Despite this, TIL therapy does not work for everyone, as the research indicates.Researchers in their previous study found that predicting which patients will respond to treatment and which will not is crucial. Kammula and his co-author Shravan Leonard-Murali, M.D., created a clinical tool called Uveal Melanoma Immunogenic Score (UMIS) to address this issue. UMIS measures the tumor’s activity based on the expression of over 2,000 genes by tumor cells, immune cells, and other cells in the tumor microenvironment. UMIS values ranged from 0.114 to 0.347 among 100 metastases, with higher values indicating tumors with more potent TILs. In the earlier study, researchers also examined patients who received adoptive therapy.They discovered that patients with higher UMIS scores had better tumor regression, indicating that this biomarker might be able to predict which patients will respond. Additionally, they observed that patients with metastases scoring above 0.246 experienced significantly improved progression-free survival and overall survival compared to those with UMIS below this threshold. “If a patient’s UMIS level is below this cutoff, we believe that adoptive therapy is not suitable. Utilizing a biopsy to calculate a patient’s UMIS could help prevent useless therapies and unnecessary invasive procedures for patients,” Kammula stated. “However, the immune system is not static. UMIS provides insight into the tumor, which could help determine the best time for adoptive therapy treatment, similar to picking a fruit at its peak ripeness. Kammula is currently assessing the score in an ongoing TIL therapy clinical trial at Pitt for patients with metastatic uveal melanoma.
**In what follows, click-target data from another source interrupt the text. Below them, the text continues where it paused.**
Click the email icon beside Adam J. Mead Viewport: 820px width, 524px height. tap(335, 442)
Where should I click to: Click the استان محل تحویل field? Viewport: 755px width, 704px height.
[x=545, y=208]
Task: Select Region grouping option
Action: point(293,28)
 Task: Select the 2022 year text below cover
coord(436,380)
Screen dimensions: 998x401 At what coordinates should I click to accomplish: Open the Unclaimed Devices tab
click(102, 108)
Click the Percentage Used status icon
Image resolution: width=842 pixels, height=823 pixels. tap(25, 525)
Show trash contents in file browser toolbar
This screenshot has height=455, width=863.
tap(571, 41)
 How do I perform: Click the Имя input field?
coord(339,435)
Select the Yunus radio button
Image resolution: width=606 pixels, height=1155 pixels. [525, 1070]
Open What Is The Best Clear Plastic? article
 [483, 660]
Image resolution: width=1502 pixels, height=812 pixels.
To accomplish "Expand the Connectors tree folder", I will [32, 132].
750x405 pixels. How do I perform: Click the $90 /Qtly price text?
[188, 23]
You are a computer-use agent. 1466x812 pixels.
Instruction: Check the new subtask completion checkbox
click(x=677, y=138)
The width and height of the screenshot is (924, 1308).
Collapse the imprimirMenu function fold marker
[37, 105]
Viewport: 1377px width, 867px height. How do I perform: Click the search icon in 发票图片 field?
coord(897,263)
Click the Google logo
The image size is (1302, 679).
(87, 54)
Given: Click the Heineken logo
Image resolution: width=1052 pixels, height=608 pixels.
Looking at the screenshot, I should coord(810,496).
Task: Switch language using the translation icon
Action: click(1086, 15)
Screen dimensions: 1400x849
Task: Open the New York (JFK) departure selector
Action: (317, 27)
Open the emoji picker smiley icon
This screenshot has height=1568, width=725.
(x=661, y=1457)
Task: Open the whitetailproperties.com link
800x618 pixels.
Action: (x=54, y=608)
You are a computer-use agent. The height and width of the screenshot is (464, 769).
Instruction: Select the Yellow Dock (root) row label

Additionally, he and his team are using their findings from uveal melanoma to address challenging tumors like pancreatic cancer. They are also working on a pan-cancer version of UMIS to predict a patient’s likely response to adoptive therapy for any type of cancer.The study was conducted by a team from UPMC Hillman Cancer Center and University of Pittsburgh, including researchers Chetana Bhaskarla, Ghanshyam S. Yadav, Sudeep K. Maurya, Chenna R. Galivet, Joshua A. Tobin, Rachel J. Kann, Eishan Ashwat, Patrick S. Murphy, Anish B. Chakka, Vishal Soman, Paul G. Cantalupo, Xinming Zhuo, Gopi Vyas, Dara L. Kozak, Lindsey M. Kelly, Ed Smith, Uma R. Chandran, and Yen-Michael S. Hsu.
The study was supported by UPMC Enterprises, as well as other sources.The University of Pittsburgh’s Center for Research Computing, the National Institutes of Health (S10OD028483), the UPMC Hillman Cancer Center Immunologic Monitoring and Cellular Products Laboratory (CCSG P30 CA047904), and a National Cancer Institute training grant (T32CA113263) provided funding for this study.
Journal Reference:
- Shravan Leonard-Murali, Chetana Bhaskarla, Ghanshyam S. Yadav, Sudeep K. Maurya, Chenna R. Galiveti, Joshua A. Tobin, Rachel J. Kann, Eishan Ashwat, Patrick S. Murphy, Anish B. Chakka, Vishal Soman, Paul G. Cantalupo, Xinming Zhuo, Gopi Vyas, Dara L. Kozak, Lindsey M. Kelly, Ed Smith, Uma R. Chandran, Yen rnrnThe authors of a study published in Nature Communications, Michael S. Hsu and Udai S. Kammula, discuss the implications of uveal melanoma immunogenomics on the resistance and susceptibility to immunotherapy. The study was published in 2024 and can be found in volume 15, issue 1 of the journal. The DOI for the article is 10.1038/s41467-024-46906-4.